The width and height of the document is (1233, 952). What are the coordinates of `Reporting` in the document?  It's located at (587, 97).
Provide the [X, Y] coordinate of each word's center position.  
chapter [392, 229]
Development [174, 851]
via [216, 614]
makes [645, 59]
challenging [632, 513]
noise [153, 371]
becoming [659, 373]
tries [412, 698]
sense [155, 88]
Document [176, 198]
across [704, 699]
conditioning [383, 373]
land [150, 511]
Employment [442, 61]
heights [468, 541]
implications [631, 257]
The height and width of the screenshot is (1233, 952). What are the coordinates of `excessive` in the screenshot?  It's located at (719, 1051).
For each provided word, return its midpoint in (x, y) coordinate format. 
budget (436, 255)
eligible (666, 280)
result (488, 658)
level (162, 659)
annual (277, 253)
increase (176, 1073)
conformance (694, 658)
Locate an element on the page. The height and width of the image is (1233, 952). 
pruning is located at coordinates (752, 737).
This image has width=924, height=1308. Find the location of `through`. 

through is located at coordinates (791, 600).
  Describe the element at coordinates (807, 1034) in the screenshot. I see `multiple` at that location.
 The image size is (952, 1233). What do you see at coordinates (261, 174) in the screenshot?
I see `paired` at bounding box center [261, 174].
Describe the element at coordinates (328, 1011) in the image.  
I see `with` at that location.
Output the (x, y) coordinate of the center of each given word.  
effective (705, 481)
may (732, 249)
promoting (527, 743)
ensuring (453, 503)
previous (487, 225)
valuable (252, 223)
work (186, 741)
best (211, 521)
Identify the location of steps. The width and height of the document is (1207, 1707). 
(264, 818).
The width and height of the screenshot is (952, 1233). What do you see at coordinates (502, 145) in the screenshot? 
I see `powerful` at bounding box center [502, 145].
========================================
» Task prompt
Rewrite all of the entries above as a numbered list with one item per line, and omit the blank lines.

» Correct output
1. The width and height of the document is (1233, 952). What are the coordinates of `Reporting` in the document?  It's located at (587, 97).
2. Provide the [X, Y] coordinate of each word's center position.  
3. chapter [392, 229]
4. Development [174, 851]
5. via [216, 614]
6. makes [645, 59]
7. challenging [632, 513]
8. noise [153, 371]
9. becoming [659, 373]
10. tries [412, 698]
11. sense [155, 88]
12. Document [176, 198]
13. across [704, 699]
14. conditioning [383, 373]
15. land [150, 511]
16. Employment [442, 61]
17. heights [468, 541]
18. implications [631, 257]
19. The height and width of the screenshot is (1233, 952). What are the coordinates of `excessive` in the screenshot?  It's located at (719, 1051).
20. For each provided word, return its midpoint in (x, y) coordinate format. 
21. budget (436, 255)
22. eligible (666, 280)
23. result (488, 658)
24. level (162, 659)
25. annual (277, 253)
26. increase (176, 1073)
27. conformance (694, 658)
28. Locate an element on the page. The height and width of the image is (1233, 952). 
29. pruning is located at coordinates (752, 737).
30. This image has width=924, height=1308. Find the location of `through`. 
31. through is located at coordinates (791, 600).
32.   Describe the element at coordinates (807, 1034) in the screenshot. I see `multiple` at that location.
33.  The image size is (952, 1233). What do you see at coordinates (261, 174) in the screenshot?
34. I see `paired` at bounding box center [261, 174].
35. Describe the element at coordinates (328, 1011) in the image.  
36. I see `with` at that location.
37. Output the (x, y) coordinate of the center of each given word.  
38. effective (705, 481)
39. may (732, 249)
40. promoting (527, 743)
41. ensuring (453, 503)
42. previous (487, 225)
43. valuable (252, 223)
44. work (186, 741)
45. best (211, 521)
46. Identify the location of steps. The width and height of the document is (1207, 1707). 
47. (264, 818).
48. The width and height of the screenshot is (952, 1233). What do you see at coordinates (502, 145) in the screenshot? 
49. I see `powerful` at bounding box center [502, 145].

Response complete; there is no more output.